=== Quoted passage ===
For Steve Ryan to sack him was just politics.
"Molly was a bit grumbly, a bit moany, but her behavior certainly wasn't terrible," Craig Cartin told the paper. "So this was just uncalled for." said the father. Molly must have been h___ on wheels. Stan is a very tolerant man.
Parents should not take their children out to eat if they cannot behave. I appreciate that dining out is a learning experience for a child, but there does come a time when they are best removed from a restaurant.
Craig Cartin, the father, cost a man his means of living, because he is in denial that his little Molly cannot behave in public.
Reply
9-11-2009 @3:35PM Dan said... I've been on both ends of this discussion. But that said, it all boils down to the parents doing a better job of raising thier kids. I don't believe in abusing a child, but a little judiciously applied disappline works wonders. No not while your in the restuarant, but along the way as your raising your kid. My daughter didn't run all over hell and back when we went out. If she started to stray a few stern words was all that it took to keep under control. The only public incident I had with my daughter was when she saw a woman that was really anorexic and very unattractive. Standing not ten feet away from this woman, my daughter (4 years old at the time) pipes up and says, "ewww Daddy that woman's ugly". Unbelievably the woman was very gracious, but I made my daughter apologize and explained to her about people's feelings. I never had to deal with anything like that ever again. My point. Parents take responsibility for your kids and if you can't get them to behave, then keep them at home. We should not be forced to suffer through your inability to raise your kids! As to the waitress' reaction, well perhaps she reached her braking point. If I had been the manager, she would've received a stern warning. But definitely not fired. Because somehow I don't think we're getting the full story about this couple's little darling. It was probably more like Satin's spawn!
Reply
9-11-2009 @4:47PM rt said... Oh absolutely. Most recently, I'll never forget--By the time the waiter came over I'd decided what I wanted on the menu. So I told him I was ready to order both food and drink. He got furious! He came back with my iced tea in a cracked glass and with a fork instead of a teaspoon. He got the spare change in my pocket as a tip and I'm still chagrined I left that much. And I didn't visit the restaurant for several months after.
Reply
9-11-2009 @3:38PM baon627 said... My family and I went out to eat at a steak restaurant a few years ago and had the worst responses from the waiter who served us. During the middle of our meal, my wife had ordered a steak to take home at the end of the meal and the waiter complied. As we were about to get our check, we had asked if they had our steak ready to go. Our waiter replied that he had forgotten and said, "Here, here's five dollars so you can go to McDonald's and get yourself a burger." Earlier we had also asked for a to go cup for our soup but he brought out a box instead. We tried to ask him again for a cup but he replied, "Well, here in America we put our soups in boxes" as he tossed the box on the table. We left in shock and as I got home I placed a call back to the restaurant and talked to the manager about the whole ordeal. The guy was fired on the spot and we got an apology from the manager.
===
**Written task 1**
Copy out the comment thread word for word, everything from "For Steve Ryan" down to "very tolerant man.".
**Written task 2**
In the comment thread, what did the waiter hand baon627's family after forgetting the steak they had ordered to take home?
=== Record excerpts ===
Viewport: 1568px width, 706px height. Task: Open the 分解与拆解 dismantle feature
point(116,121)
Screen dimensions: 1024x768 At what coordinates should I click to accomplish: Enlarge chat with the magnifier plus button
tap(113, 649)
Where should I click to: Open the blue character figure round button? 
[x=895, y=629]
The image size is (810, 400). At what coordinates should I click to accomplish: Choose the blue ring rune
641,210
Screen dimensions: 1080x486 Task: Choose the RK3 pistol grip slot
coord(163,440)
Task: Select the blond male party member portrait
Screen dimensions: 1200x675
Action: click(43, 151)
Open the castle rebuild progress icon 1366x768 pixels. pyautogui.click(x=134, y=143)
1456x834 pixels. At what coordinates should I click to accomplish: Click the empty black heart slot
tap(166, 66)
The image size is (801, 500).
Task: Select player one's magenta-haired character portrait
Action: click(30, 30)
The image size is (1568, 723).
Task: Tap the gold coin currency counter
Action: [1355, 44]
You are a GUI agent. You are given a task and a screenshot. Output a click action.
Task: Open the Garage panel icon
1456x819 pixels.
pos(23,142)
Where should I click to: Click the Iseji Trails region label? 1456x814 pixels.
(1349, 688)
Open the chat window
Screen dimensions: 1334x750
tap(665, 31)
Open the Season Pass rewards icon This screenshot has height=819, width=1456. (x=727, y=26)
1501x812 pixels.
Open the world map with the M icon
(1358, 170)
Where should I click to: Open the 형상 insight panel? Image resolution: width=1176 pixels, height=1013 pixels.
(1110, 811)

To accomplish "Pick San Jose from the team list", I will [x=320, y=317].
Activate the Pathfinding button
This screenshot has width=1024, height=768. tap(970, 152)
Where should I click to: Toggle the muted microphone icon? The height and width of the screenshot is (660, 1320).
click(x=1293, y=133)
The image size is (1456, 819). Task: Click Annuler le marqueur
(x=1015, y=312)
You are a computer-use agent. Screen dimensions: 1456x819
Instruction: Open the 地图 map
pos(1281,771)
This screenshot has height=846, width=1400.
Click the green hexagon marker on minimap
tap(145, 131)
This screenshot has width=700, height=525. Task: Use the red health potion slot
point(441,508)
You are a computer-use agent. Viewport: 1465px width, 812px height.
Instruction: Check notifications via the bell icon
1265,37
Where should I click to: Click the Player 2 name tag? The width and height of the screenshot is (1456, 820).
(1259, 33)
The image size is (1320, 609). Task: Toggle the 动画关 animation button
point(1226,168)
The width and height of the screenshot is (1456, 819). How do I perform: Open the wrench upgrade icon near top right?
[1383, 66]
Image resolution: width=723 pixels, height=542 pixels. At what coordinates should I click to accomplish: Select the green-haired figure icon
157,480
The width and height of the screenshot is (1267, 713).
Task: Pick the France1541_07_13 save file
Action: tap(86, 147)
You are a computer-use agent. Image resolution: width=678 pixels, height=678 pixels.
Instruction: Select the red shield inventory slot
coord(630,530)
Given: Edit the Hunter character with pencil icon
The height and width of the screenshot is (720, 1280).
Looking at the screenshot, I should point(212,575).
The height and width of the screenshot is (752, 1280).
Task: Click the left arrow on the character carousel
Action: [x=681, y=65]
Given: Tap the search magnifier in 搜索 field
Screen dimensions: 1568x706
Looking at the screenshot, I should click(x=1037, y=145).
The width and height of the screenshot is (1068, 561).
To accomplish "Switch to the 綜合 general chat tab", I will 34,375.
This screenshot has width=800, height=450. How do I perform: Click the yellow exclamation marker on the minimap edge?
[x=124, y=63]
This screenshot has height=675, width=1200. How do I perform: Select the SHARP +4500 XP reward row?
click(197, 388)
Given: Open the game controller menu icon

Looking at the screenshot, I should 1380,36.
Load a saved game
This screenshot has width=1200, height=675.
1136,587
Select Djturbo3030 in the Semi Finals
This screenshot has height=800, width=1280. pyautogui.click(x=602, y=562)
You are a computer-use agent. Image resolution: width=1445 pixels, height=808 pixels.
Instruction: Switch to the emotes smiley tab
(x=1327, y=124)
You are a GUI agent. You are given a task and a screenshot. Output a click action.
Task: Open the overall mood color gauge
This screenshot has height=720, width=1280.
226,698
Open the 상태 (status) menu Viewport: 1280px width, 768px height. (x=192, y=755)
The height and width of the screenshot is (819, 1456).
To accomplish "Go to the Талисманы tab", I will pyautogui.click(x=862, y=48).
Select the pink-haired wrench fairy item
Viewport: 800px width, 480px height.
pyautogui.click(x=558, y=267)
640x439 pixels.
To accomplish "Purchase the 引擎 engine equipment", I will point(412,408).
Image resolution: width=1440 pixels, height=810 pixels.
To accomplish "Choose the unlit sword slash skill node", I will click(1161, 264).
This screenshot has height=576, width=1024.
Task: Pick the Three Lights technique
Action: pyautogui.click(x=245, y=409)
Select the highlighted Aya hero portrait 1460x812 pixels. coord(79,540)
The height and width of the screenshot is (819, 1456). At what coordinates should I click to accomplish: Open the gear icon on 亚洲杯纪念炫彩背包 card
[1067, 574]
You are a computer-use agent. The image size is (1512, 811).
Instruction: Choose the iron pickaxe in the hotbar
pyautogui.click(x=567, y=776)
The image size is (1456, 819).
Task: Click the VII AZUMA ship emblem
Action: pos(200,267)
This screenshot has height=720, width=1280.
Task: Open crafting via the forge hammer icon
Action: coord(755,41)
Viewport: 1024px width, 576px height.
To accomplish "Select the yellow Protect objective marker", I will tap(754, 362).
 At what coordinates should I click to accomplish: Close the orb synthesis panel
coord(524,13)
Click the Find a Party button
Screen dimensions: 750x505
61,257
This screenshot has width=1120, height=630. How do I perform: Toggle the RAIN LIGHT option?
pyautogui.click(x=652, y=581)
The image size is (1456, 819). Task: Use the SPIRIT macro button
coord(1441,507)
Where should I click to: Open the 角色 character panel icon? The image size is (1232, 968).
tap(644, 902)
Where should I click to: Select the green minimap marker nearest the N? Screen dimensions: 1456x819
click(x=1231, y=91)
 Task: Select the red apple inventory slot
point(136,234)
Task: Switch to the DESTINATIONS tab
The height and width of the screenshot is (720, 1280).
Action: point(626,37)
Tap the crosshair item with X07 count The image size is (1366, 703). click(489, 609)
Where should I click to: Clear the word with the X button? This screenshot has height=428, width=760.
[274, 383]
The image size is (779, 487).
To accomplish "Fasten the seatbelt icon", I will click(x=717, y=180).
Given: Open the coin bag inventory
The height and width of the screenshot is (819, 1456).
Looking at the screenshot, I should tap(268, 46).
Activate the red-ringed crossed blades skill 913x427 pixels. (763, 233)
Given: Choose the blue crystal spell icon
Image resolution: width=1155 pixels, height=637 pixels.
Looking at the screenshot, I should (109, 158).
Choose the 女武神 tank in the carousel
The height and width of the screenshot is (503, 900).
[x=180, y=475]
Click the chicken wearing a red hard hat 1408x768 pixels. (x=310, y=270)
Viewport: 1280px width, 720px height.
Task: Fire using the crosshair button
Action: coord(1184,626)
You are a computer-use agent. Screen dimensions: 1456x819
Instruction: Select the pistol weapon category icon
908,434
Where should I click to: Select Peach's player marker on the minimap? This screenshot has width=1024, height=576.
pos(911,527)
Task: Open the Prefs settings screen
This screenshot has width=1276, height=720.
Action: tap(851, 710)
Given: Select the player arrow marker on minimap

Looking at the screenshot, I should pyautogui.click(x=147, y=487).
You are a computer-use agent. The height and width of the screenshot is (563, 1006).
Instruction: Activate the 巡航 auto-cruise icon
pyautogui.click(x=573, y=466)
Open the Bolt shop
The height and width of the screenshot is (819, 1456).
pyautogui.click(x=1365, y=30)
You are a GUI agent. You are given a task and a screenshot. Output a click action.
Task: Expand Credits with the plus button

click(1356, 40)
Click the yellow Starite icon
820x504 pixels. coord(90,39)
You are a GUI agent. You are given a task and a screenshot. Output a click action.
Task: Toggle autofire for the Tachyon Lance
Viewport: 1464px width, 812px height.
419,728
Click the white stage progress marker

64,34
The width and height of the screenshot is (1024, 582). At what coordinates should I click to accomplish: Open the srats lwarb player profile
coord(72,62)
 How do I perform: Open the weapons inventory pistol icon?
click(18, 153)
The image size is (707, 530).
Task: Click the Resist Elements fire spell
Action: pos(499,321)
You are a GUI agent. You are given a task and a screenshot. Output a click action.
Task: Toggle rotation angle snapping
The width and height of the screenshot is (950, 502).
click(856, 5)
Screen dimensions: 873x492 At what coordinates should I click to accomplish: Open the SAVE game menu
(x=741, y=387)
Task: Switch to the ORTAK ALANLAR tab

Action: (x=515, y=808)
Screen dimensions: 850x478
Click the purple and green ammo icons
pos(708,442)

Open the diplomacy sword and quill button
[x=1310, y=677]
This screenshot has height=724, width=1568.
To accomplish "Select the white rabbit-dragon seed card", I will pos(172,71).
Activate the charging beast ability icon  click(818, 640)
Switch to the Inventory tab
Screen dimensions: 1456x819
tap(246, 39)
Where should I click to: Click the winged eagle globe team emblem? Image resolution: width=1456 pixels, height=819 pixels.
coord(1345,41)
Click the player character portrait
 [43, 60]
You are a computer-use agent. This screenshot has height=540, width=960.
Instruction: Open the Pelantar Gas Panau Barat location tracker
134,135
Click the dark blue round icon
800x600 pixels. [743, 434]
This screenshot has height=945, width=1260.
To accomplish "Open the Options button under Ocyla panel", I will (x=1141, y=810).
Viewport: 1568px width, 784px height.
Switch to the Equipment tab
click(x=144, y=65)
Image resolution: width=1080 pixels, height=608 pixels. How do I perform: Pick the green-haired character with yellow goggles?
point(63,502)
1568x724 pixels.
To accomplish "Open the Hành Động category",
===
**Written answer 1**
For Steve Ryan to sack him was just politics.
"Molly was a bit grumbly, a bit moany, but her behavior certainly wasn't terrible," Craig Cartin told the paper. "So this was just uncalled for." said the father. Molly must have been h___ on wheels. Stan is a very tolerant man.

**Written answer 2**
Five dollars, so they could go to McDonald's and get a burger.